Il Parlamento europeo ha bloccato una proposta della Commissione sulla protezione delle api, dopo che le misure erano state rese meno efficaci dai governi UE.

Il Parlamento europeo ha bloccato una proposta della Commissione sulla protezione delle api, dopo che le misure erano state rese meno efficaci dai governi UE.

La proposta della Commissione europea intendeva incorporare nel diritto comunitario gli orientamenti 2013 dell’Autorità europea per la sicurezza alimentare (EFSA) per ridurre l’uso di pesticidi che danneggiano le api. Tali orientamenti indicano come dovrebbero essere testati i pesticidi, al fine di proteggere le api dall’esposizione acuta e cronica. I pesticidi sarebbero stati così disponibili sul mercato solo in caso di superamento di questi nuovi test.
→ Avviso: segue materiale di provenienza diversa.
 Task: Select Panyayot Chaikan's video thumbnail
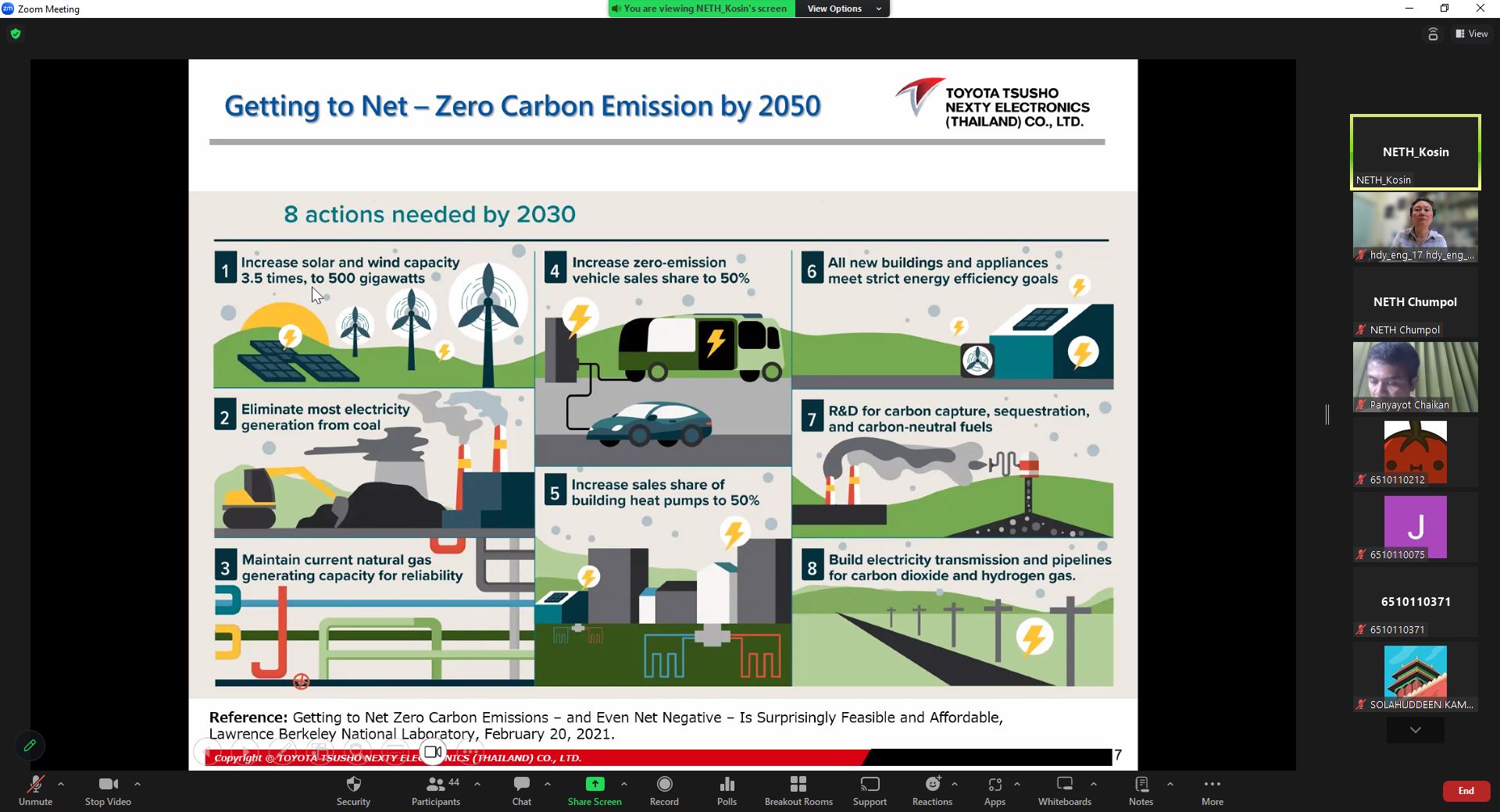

Tuttavia, la maggior parte degli Stati membri dell’UE si è opposta a tali disposizioni, costringendo la Commissione a un compromesso, ovvero mantenere solo la protezione delle api dall’esposizione acuta.

Nel testo della risoluzione adottata mercoledì, si afferma come sia «inaccettabile che gli Stati membri si oppongano alla piena attuazione degli orientamenti per le api dell’EFSA del 2013». Il progetto della Commissione «introduce soltanto delle modifiche (…) per quanto riguarda la tossicità acuta per le api, ma non si pronuncia sulla tossicità cronica per le api da miele, nonché sulla tossicità per i bombi e le api solitarie». Il testo della Commissione inoltre «non rappresenta quindi le evoluzioni più recenti delle conoscenze scientifiche e tecniche» e «non modificherebbe il livello di protezione» già in vigore.

I deputati sottolineano quindi che la Commissione europea non avrebbe dovuto cedere e avrebbe dovuto fare pieno uso dei suoi poteri, poiché i 16 Stati membri che hanno impedito l’applicazione dei nuovi criteri di protezione non formavano una maggioranza qualificata.

Nella risoluzione si invita quindi la Commissione a presentare una nuova proposta legislativa basata sulle conoscenze scientifiche e tecniche più recenti.